Informed consent is a critical component of medical practice, as it respects the patient's autonomy and allows them to make informed decisions about their healthcare. It is also an ethical and legal requirement for healthcare providers to obtain informed consent before performing any medical intervention or procedure.
“From a South African perspective the matter of informed consent is legislated and/or regulated by the Health Professional Council of South Africa (HPCSA) and the National Health Act of 2003. As a result, medical malpractice insurers are taking a hard line on the matter and will not respond to a medical malpractice claim if there is no informed consent from the patient involved in the matter,” says Carol-lee.
“It creates a grey area that many medical professionals are unaware of, and uncertain as to how to address. General surgeons, in particular, are at risk in such an incident, but a potential medical malpractice claim could extend to anyone involved in the matter including nurses, the surgeon, anaesthetist and even the hospital management, to mention a few,” Carol-lee adds.
“It is crucial to discuss your exposures as a medical practitioner with a professional broker that specialises in medical malpractice to confirm exactly what you are covered for and more importantly, what you are not covered for. Having a better understanding will help you to make better decisions about your medical malpractice cover,” Carol-lee urges.

- [Data extracts]:
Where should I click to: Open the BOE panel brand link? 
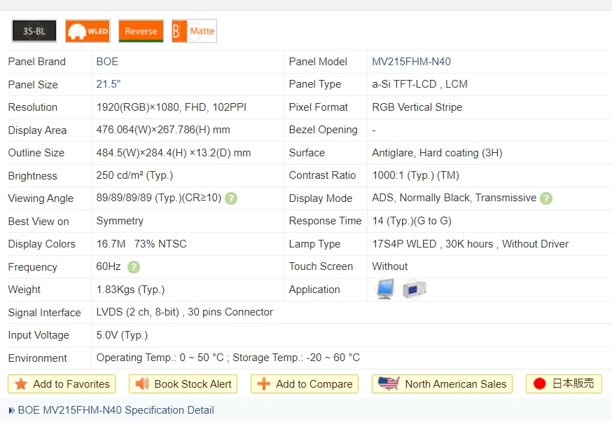107,62
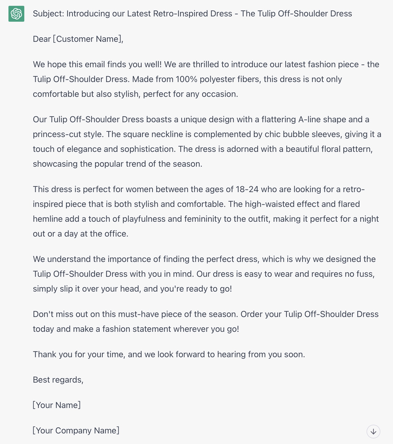Click the ChatGPT logo avatar icon
Image resolution: width=393 pixels, height=444 pixels.
[x=16, y=14]
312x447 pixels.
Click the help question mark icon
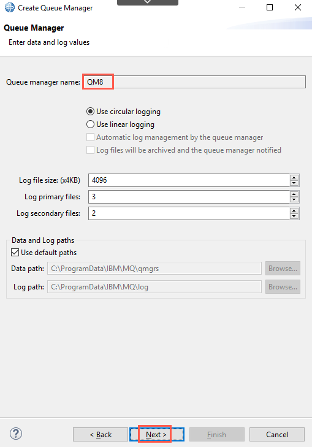click(x=16, y=434)
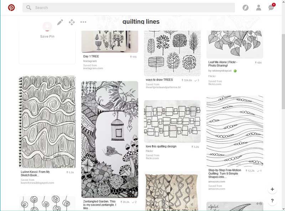The image size is (285, 211).
Task: Open the 'love this quilting design' squares image
Action: point(172,121)
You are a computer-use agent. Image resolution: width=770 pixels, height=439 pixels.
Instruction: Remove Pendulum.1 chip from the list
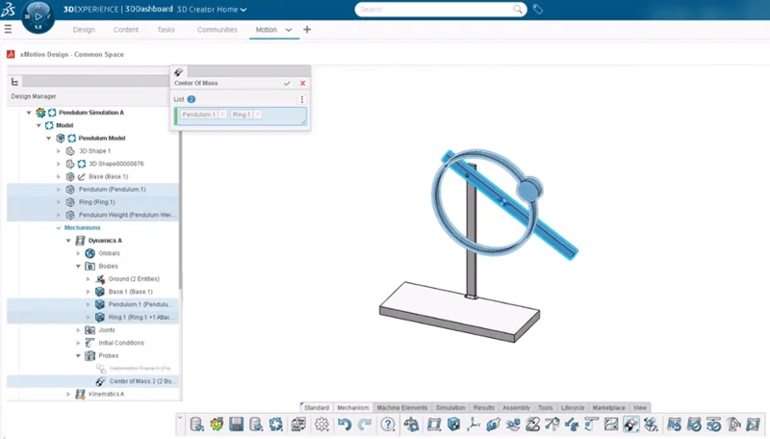coord(222,115)
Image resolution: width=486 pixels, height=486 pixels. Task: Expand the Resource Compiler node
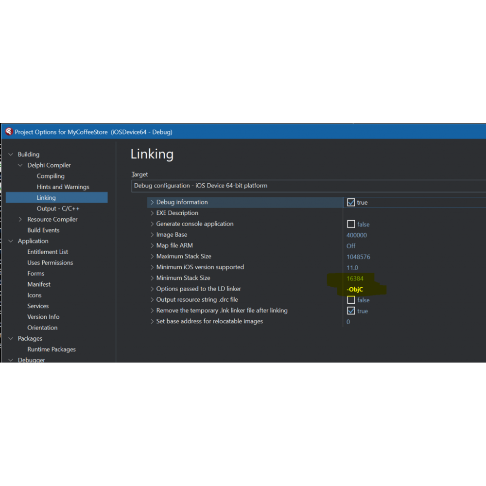20,220
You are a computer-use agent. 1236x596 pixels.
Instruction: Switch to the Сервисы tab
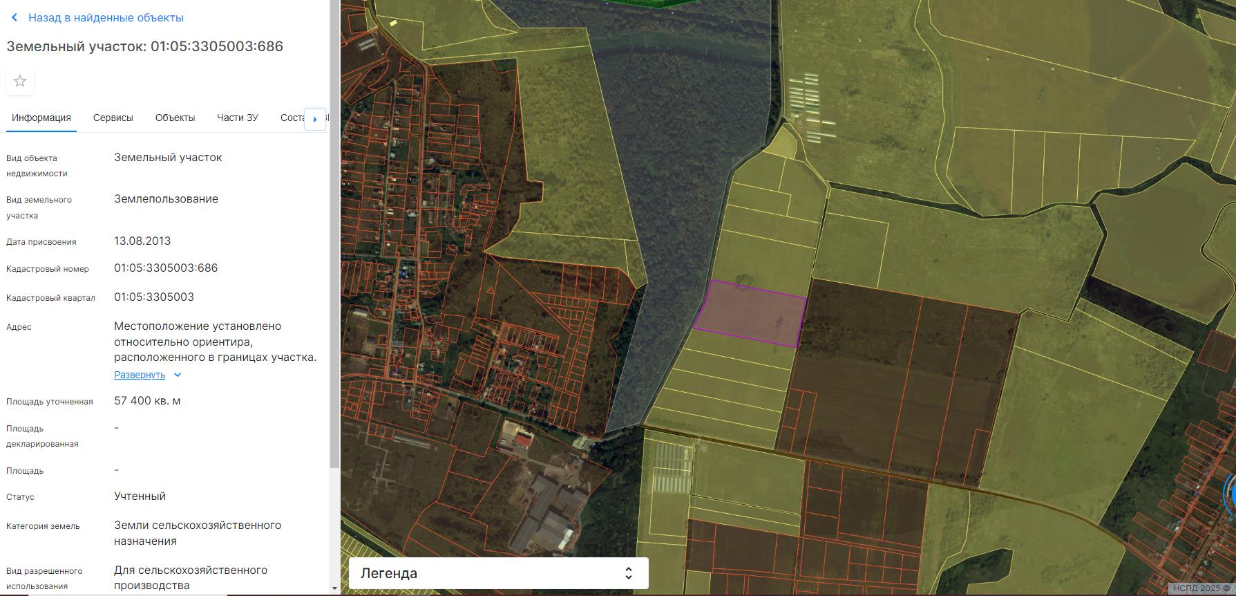(x=113, y=118)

- [What this exercise asks]:
(1) Answer these from the text on informed consent:
(a) What two things legislate or regulate informed consent in South Africa?
(b) Which practitioners does Carol-lee say are particularly at risk?
(c) With whom does Carol-lee urge medical practitioners to discuss their exposures?
(2) Reproduce word for word the passage of the text on informed consent starting with "Informed consent is a" and going on through "intervention or procedure.".
The items after the text on informed consent have no role here.

- [Answers per task]:
(1)
(a) The Health Professional Council of South Africa (HPCSA) and the National Health Act of 2003.
(b) General surgeons.
(c) A professional broker who specializes in medical malpractice.

(2)
Informed consent is a critical component of medical practice, as it respects the patient's autonomy and allows them to make informed decisions about their healthcare. It is also an ethical and legal requirement for healthcare providers to obtain informed consent before performing any medical intervention or procedure.